Stored items:
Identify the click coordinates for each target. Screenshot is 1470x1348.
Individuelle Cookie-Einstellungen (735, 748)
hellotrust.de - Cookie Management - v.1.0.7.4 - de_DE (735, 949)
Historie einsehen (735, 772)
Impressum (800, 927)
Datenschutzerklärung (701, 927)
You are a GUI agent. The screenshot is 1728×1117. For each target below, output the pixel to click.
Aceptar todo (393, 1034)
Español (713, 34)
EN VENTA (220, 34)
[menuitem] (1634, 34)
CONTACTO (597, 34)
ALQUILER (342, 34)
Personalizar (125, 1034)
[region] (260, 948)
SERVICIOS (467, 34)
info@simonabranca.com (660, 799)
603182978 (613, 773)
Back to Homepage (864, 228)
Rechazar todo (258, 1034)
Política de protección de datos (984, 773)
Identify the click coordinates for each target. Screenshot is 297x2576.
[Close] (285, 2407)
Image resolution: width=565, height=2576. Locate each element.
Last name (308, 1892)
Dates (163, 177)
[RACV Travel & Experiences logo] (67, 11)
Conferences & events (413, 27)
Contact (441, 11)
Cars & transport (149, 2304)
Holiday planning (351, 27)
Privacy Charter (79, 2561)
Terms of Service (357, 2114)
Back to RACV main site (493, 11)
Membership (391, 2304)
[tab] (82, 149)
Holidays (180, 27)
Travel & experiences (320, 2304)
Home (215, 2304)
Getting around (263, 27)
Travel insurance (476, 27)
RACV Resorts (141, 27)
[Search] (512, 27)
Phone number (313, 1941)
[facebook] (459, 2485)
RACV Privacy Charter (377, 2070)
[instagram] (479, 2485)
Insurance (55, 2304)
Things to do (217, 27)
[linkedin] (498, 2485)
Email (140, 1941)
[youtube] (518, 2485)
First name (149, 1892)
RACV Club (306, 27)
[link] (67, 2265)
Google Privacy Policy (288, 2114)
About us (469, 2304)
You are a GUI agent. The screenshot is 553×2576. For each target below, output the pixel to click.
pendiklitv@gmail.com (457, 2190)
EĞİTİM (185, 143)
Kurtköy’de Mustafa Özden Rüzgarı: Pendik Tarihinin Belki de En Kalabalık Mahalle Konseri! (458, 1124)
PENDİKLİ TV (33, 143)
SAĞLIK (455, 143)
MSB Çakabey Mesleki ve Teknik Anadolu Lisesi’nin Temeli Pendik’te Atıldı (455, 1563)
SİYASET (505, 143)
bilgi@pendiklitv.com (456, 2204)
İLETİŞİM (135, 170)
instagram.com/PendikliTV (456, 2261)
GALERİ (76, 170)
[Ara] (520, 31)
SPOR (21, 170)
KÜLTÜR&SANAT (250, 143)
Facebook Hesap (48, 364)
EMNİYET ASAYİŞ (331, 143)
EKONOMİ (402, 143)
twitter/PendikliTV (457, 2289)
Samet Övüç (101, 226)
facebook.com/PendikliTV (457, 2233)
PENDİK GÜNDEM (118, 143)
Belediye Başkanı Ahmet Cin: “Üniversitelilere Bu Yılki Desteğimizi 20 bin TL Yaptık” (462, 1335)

Assignment
Return, from the entries, each line that holds "Back".

Response area
Back to Homepage (864, 228)
Back to RACV main site (493, 11)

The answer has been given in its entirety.